China has been under pressure to improve its urban environment following a spate of pollution scares.
But cleaning up rural regions could be an even bigger challenge as the government tries to reverse damage done by years of urban and industrial encroachment and ensure food supplies for a growing population.
Wang Shiyuan, the vice-minister of land and resources, told a news briefing that China was determined to rectify the problem and had committed “tens of billions of yuan” a year to pilot projects aimed at rehabilitating contaminated land and underground water supplies.
The area of China’s contaminated land is about the same size as Belgium. Wang said no more planting would be allowed on it as the government was determined to prevent toxic metals entering the food chain.

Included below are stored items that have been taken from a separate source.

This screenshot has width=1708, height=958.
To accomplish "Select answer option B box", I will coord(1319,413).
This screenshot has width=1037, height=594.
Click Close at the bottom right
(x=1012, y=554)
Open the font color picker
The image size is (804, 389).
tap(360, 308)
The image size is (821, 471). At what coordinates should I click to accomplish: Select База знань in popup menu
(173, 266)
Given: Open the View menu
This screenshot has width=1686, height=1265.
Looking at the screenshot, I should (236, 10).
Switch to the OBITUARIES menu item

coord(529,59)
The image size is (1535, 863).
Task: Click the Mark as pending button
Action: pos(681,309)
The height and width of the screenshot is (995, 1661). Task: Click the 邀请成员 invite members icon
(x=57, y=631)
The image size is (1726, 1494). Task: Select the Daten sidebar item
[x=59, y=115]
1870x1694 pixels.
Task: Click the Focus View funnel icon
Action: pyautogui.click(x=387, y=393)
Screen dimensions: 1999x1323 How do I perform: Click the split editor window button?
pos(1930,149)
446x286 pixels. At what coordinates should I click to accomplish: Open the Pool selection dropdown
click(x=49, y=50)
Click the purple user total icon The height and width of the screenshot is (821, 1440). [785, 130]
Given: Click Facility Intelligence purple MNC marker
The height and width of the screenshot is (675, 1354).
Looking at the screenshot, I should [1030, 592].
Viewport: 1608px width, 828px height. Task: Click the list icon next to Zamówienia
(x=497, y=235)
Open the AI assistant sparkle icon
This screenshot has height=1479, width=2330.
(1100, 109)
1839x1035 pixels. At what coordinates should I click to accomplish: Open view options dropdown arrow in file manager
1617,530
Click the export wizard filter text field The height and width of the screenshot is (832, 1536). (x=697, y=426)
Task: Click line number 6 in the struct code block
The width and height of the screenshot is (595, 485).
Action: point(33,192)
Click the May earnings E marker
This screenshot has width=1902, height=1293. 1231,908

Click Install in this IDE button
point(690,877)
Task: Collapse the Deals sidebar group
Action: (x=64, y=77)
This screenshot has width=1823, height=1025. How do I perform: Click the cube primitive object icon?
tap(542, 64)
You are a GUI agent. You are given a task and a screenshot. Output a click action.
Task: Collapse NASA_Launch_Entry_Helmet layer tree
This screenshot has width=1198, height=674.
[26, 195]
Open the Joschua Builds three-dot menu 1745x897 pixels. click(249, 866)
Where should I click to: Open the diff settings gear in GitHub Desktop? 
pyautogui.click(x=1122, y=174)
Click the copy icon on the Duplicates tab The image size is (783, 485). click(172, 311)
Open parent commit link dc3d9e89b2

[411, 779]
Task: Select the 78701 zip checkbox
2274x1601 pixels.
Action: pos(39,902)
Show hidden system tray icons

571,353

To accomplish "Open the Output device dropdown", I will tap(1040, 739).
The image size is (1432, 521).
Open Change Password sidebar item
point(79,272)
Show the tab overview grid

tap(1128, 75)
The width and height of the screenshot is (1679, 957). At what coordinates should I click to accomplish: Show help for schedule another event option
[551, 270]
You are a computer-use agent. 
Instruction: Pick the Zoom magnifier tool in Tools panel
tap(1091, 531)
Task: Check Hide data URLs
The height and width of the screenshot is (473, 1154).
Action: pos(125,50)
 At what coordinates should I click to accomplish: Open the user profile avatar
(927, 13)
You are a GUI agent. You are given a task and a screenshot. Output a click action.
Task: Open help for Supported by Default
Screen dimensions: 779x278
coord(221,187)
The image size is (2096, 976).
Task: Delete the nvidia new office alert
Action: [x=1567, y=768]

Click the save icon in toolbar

“In the past there have been news reports about cadmium-contaminated rice – these kinds of problems have already been strictly prohibited,” he said.
This year, inspectors found dangerous levels of cadmium in rice sold in the southern city of Guangzhou. The rice was grown in Henan, a major heavy metal-producing region.
State researchers have said that as much as 70 percent of China’s soil could have problems.
I speculate the cleanup cost will be in the $trillions, if done properly (but likely it won’t).
One thing we learned from the financial crisis in the US, and continued bank problems in Europe is the biggest portion of the mess is continually hidden.
Call it the “Iceberg Principle” where politicians only reveal a portion of the problem with each admission.
Recall the initial estimates of the Greek bailout was something like €40 billion. In May of 2010 the Troika committed a €110 billion bailout loan. A second bailout loan a year later added another €100 billion. Talk is now underway regarding a third bailout.
Questions of the Day
- How many acres are really polluted?
- How safe is the food?
- What about pet food?
- What about toxic toys, paint, etc.?
- What’s the real cost of cleanup?
- Taking into account the negative effects of pollution, how fast did China’s GDP really grow?
One thing is for certain: China’s growth at any cost policy came at an enormous price.